▶ [Listed records]
++++++++
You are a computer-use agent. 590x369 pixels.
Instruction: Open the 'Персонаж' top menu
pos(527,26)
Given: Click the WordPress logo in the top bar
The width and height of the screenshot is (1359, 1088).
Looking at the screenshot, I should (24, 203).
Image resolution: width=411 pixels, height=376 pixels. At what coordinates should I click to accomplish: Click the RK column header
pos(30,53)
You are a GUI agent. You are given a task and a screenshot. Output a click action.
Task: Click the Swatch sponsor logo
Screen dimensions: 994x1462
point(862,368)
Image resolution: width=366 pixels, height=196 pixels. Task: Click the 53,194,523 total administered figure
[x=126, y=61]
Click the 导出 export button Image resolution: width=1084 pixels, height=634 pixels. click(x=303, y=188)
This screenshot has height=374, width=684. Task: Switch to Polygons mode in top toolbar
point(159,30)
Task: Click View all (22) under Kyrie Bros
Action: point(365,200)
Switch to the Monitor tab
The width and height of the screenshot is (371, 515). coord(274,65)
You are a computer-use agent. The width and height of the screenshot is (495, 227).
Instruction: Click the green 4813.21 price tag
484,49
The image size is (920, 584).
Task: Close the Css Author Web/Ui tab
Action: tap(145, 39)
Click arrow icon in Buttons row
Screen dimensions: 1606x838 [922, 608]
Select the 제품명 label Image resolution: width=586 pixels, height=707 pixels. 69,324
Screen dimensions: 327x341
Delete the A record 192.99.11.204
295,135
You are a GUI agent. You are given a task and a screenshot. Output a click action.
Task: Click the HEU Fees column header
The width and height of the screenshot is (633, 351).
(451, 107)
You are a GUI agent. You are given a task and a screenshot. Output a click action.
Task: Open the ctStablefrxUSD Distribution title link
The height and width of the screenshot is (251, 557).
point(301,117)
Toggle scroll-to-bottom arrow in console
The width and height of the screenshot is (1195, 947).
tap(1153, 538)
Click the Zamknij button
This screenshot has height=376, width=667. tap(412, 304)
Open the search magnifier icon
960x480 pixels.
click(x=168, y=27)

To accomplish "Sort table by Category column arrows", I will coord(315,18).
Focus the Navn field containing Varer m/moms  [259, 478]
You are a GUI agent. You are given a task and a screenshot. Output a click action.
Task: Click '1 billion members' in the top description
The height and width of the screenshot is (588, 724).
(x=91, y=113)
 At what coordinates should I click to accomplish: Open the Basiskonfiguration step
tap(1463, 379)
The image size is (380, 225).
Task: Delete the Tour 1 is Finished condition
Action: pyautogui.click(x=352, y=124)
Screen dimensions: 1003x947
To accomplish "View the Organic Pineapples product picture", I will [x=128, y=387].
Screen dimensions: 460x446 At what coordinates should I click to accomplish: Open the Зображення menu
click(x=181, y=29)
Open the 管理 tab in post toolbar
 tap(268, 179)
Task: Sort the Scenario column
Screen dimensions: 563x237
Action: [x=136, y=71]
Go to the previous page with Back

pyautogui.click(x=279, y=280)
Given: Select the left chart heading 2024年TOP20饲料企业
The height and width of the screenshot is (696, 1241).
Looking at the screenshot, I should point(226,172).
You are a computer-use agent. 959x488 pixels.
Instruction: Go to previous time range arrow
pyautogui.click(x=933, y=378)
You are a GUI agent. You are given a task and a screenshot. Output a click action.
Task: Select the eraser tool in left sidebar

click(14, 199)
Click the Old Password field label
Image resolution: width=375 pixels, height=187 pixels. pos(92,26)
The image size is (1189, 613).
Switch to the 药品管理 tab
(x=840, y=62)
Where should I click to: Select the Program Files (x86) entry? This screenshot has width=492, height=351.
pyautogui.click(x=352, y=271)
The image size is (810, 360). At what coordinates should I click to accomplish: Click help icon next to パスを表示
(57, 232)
++++++++
▶ [Directions for this task] Reproduce the records, starting at the first line and ending at the line that contains "point(862,368)", with "WordPress logo" changed to "site logo" and nothing else altered.

▶ [Exercise response]
You are a computer-use agent. 590x369 pixels.
Instruction: Open the 'Персонаж' top menu
pos(527,26)
Given: Click the site logo in the top bar
The width and height of the screenshot is (1359, 1088).
Looking at the screenshot, I should (24, 203).
Image resolution: width=411 pixels, height=376 pixels. At what coordinates should I click to accomplish: Click the RK column header
pos(30,53)
You are a GUI agent. You are given a task and a screenshot. Output a click action.
Task: Click the Swatch sponsor logo
Screen dimensions: 994x1462
point(862,368)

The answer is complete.